» **Prompt**
Repeat the records given below in full, with no changes.

Pixel coordinate grounding data
★ ★ ★ ★
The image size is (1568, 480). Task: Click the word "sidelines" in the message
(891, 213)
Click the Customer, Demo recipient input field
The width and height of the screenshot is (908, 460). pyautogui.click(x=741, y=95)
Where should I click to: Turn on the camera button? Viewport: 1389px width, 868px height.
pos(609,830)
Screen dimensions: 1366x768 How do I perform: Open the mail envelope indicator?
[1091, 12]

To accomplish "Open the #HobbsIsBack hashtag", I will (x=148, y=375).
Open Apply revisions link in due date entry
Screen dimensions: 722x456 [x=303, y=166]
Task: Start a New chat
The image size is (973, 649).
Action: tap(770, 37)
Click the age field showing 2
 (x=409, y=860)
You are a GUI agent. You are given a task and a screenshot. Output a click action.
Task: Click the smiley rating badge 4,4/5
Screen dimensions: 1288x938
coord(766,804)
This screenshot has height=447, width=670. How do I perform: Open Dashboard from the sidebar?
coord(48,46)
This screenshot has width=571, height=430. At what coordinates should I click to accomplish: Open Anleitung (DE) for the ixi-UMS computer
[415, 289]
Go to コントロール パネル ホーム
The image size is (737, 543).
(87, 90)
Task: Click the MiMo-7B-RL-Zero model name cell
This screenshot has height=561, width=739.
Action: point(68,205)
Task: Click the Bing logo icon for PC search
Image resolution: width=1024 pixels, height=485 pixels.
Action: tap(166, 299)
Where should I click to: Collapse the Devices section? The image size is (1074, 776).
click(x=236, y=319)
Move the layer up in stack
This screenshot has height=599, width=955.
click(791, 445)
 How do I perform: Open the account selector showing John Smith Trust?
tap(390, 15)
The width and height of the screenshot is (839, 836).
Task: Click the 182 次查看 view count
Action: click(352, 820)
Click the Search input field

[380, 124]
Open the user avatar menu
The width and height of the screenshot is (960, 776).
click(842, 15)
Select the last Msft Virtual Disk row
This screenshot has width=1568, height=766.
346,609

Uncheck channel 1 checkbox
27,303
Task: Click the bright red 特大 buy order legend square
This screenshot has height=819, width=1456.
★ ★ ★ ★
» **Answer to this problem**
The image size is (1568, 480). Task: Click the word "sidelines" in the message
(891, 213)
Click the Customer, Demo recipient input field
The width and height of the screenshot is (908, 460). pyautogui.click(x=741, y=95)
Where should I click to: Turn on the camera button? Viewport: 1389px width, 868px height.
pos(609,830)
Screen dimensions: 1366x768 How do I perform: Open the mail envelope indicator?
[1091, 12]

To accomplish "Open the #HobbsIsBack hashtag", I will (x=148, y=375).
Open Apply revisions link in due date entry
Screen dimensions: 722x456 [x=303, y=166]
Task: Start a New chat
The image size is (973, 649).
Action: tap(770, 37)
Click the age field showing 2
 (x=409, y=860)
You are a GUI agent. You are given a task and a screenshot. Output a click action.
Task: Click the smiley rating badge 4,4/5
Screen dimensions: 1288x938
coord(766,804)
This screenshot has height=447, width=670. How do I perform: Open Dashboard from the sidebar?
coord(48,46)
This screenshot has width=571, height=430. At what coordinates should I click to accomplish: Open Anleitung (DE) for the ixi-UMS computer
[415, 289]
Go to コントロール パネル ホーム
The image size is (737, 543).
(87, 90)
Task: Click the MiMo-7B-RL-Zero model name cell
This screenshot has height=561, width=739.
Action: point(68,205)
Task: Click the Bing logo icon for PC search
Image resolution: width=1024 pixels, height=485 pixels.
Action: tap(166, 299)
Where should I click to: Collapse the Devices section? The image size is (1074, 776).
click(x=236, y=319)
Move the layer up in stack
This screenshot has height=599, width=955.
click(791, 445)
 How do I perform: Open the account selector showing John Smith Trust?
tap(390, 15)
The width and height of the screenshot is (839, 836).
Task: Click the 182 次查看 view count
Action: click(352, 820)
Click the Search input field

[380, 124]
Open the user avatar menu
The width and height of the screenshot is (960, 776).
click(842, 15)
Select the last Msft Virtual Disk row
This screenshot has width=1568, height=766.
346,609

Uncheck channel 1 checkbox
27,303
Task: Click the bright red 特大 buy order legend square
This screenshot has height=819, width=1456.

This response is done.